START Available data
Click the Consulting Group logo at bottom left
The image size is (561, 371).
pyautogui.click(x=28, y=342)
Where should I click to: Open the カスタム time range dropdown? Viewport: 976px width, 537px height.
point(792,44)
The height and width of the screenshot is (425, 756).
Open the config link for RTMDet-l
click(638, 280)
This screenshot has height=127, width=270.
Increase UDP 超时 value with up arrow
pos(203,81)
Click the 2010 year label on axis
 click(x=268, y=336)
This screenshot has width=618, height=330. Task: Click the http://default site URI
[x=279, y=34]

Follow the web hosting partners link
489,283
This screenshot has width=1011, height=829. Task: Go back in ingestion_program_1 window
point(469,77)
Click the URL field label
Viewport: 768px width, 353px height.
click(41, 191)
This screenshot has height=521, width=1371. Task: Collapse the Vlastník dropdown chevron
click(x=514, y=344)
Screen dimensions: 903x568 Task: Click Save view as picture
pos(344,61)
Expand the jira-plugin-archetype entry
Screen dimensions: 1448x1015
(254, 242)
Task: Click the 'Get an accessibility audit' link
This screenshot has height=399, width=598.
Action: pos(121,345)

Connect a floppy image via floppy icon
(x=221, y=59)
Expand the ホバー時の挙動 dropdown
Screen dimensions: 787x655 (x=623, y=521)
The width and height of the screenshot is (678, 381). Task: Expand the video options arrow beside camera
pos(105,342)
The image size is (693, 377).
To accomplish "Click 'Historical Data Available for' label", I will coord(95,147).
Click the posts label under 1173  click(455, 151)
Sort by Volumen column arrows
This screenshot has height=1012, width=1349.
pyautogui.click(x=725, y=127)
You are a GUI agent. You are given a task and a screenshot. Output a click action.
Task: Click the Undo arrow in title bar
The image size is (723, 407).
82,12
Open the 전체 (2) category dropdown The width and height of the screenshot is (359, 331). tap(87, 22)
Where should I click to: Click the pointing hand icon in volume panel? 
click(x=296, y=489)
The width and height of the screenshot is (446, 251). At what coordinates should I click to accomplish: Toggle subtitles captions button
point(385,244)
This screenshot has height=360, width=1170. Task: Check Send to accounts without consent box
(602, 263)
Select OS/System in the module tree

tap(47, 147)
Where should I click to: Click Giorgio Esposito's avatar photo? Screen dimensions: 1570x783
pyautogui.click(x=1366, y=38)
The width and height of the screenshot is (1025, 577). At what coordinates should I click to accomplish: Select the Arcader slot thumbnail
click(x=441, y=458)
END Available data
What is needed is an exact copy of the lines above, from the one containing "Click the posts" through the one containing "Open the 전체", with nothing added.

Click the posts label under 1173  click(455, 151)
Sort by Volumen column arrows
This screenshot has height=1012, width=1349.
pyautogui.click(x=725, y=127)
You are a GUI agent. You are given a task and a screenshot. Output a click action.
Task: Click the Undo arrow in title bar
The image size is (723, 407).
82,12
Open the 전체 (2) category dropdown The width and height of the screenshot is (359, 331). tap(87, 22)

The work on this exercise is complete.